When regular people lose their retirement money, it is sad.
When wall street insiders lose money from speculating, its ARMAGEDDON!! OMG!! I SEE THE HORSEMEN! GAAAHHH!!!
I dont know if we are seeing the great Unwinding but this video is rather hilarious.
Greenspan and the piles of cheap money he helped create after the dotcom crash is a big reason we are in these problems today. When insiders are making gob of money, they want the government to stay out of things; When insiders' excess has created major instability in the markets and things start to topple, suddenly they look for someone in government who "gets it".
I sure hope Bernanke is different. If a few people lose their summer homes and their Ferrari money, it would be a good thing. Let the market clear itself and unwind a bit.
This article today is a great read for a recap of the "unintended consequences" of super-cheap capital.

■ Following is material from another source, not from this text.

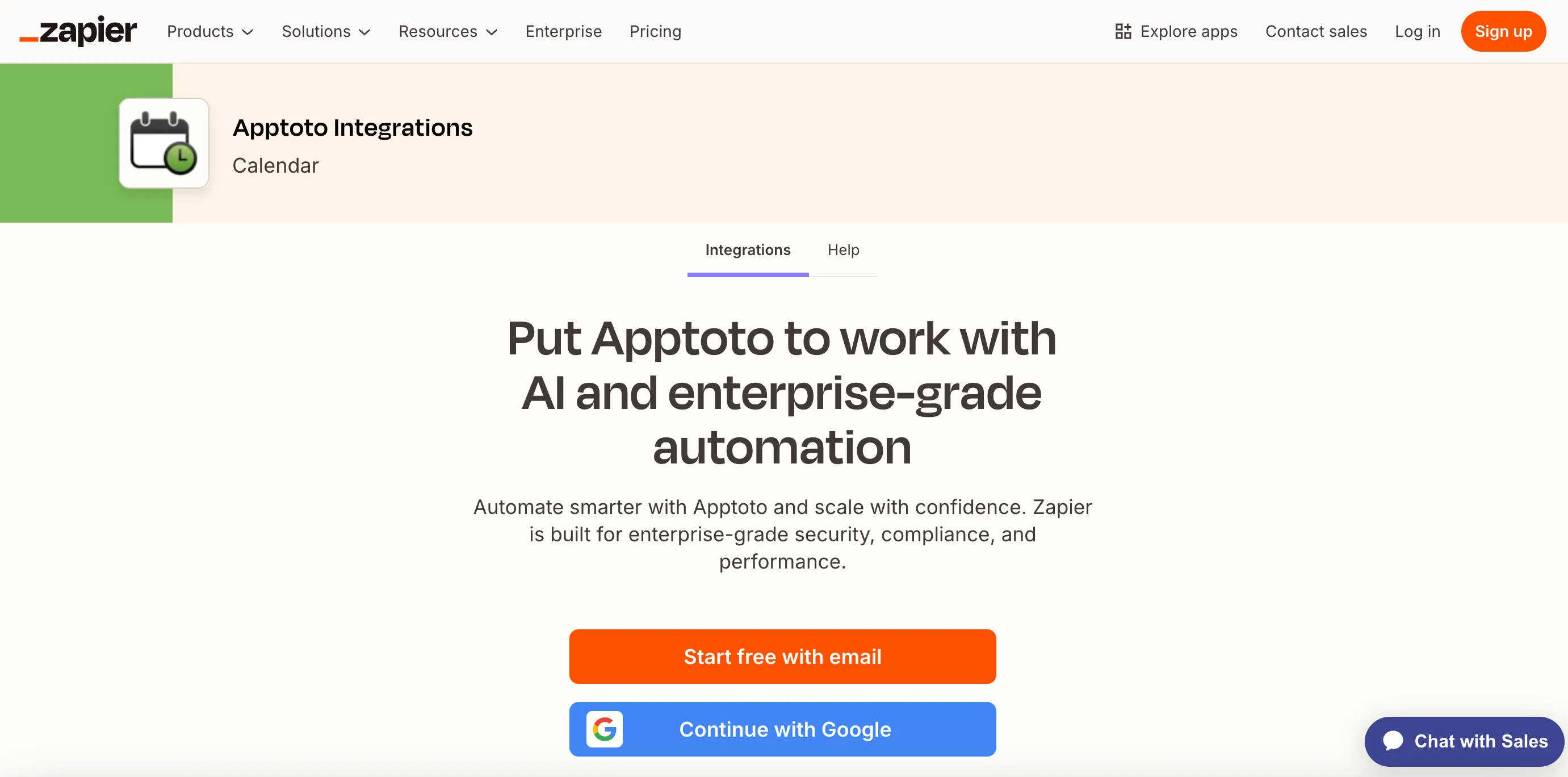
Task: Click the Products dropdown chevron
Action: click(x=248, y=32)
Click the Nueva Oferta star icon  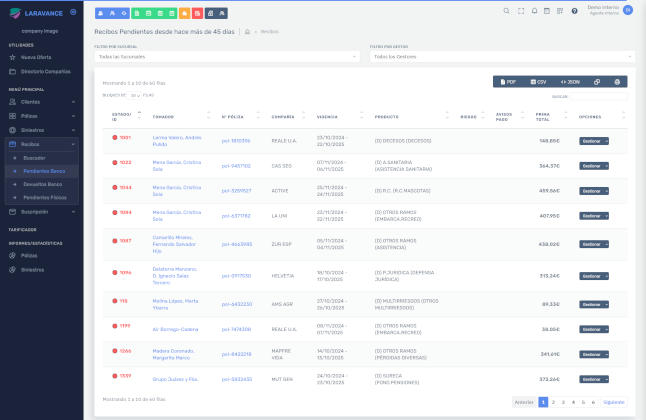point(12,57)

How Credit Got So Easy And Why It's Tightening
Wall Street Journal
August 7, 2007
An extraordinary credit boom that created many first-time homeowners and financed a wave of corporate takeovers seems to be waning. Home buyers with poor credit are having trouble borrowing. Institutional investors from Milwaukee to Düsseldorf to Sydney are reporting losses. Banks are stuck with corporate debt that investors won't buy. Stocks are on a roller coaster, with financial powerhouses like Bear Stearns Cos. and Blackstone Group coming under intense pressure.
The origins of the boom and this unfolding reversal predate last year's mistakes. They trace to changes in the banking system provoked by the collapse of the savings-and-loan industry in the 1980s, the reaction of governments to the Asian financial crisis of the late 1990s, and the Federal Reserve's response to the 2000-01 bursting of the tech-stock bubble.

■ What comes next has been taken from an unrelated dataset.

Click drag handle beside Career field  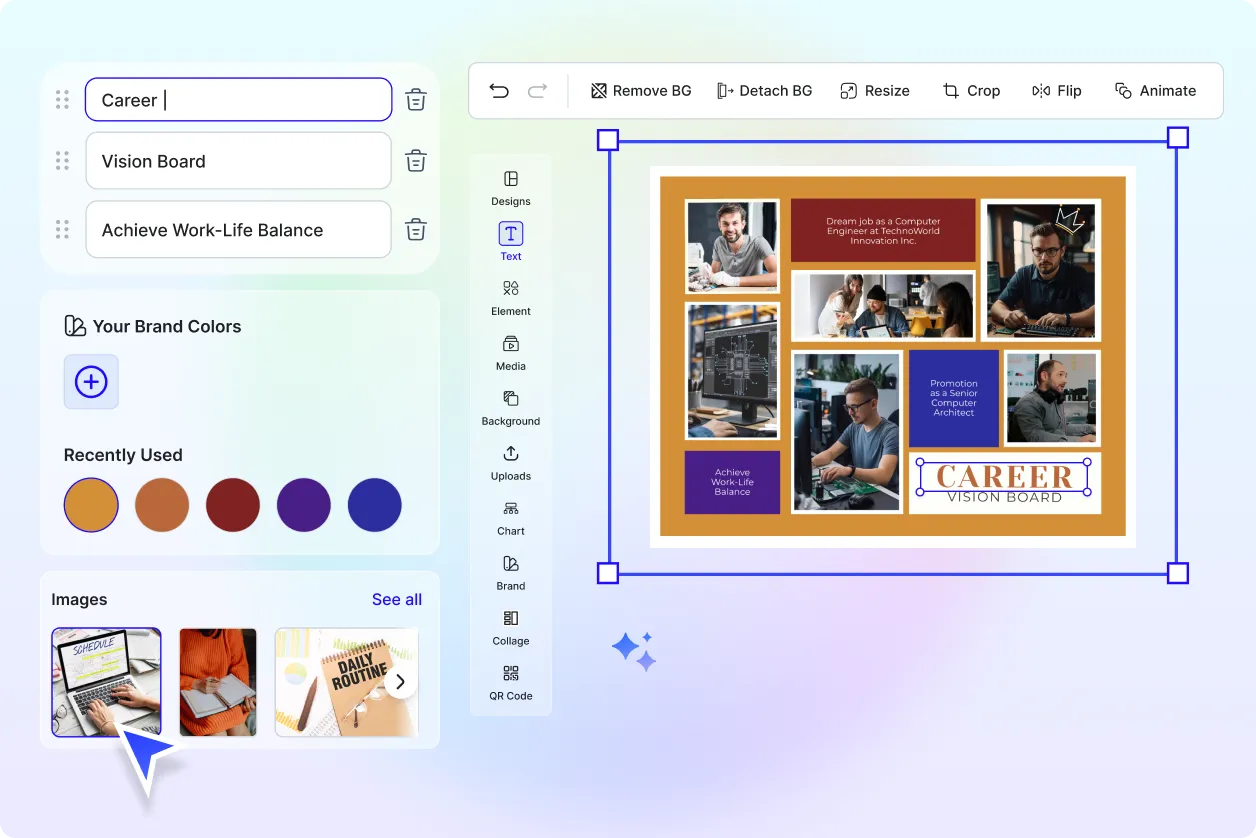click(62, 100)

When the Fed cut interest rates to the lowest level in a generation to avoid a severe downturn, then-Chairman Alan Greenspan anticipated that making short-term credit so cheap would have unintended consequences. "I don't know what it is, but we're doing some damage because this is not the way credit markets should operate," he and a colleague recall him saying at the time.
Now the consequences of moves the Fed and others made are becoming clearer.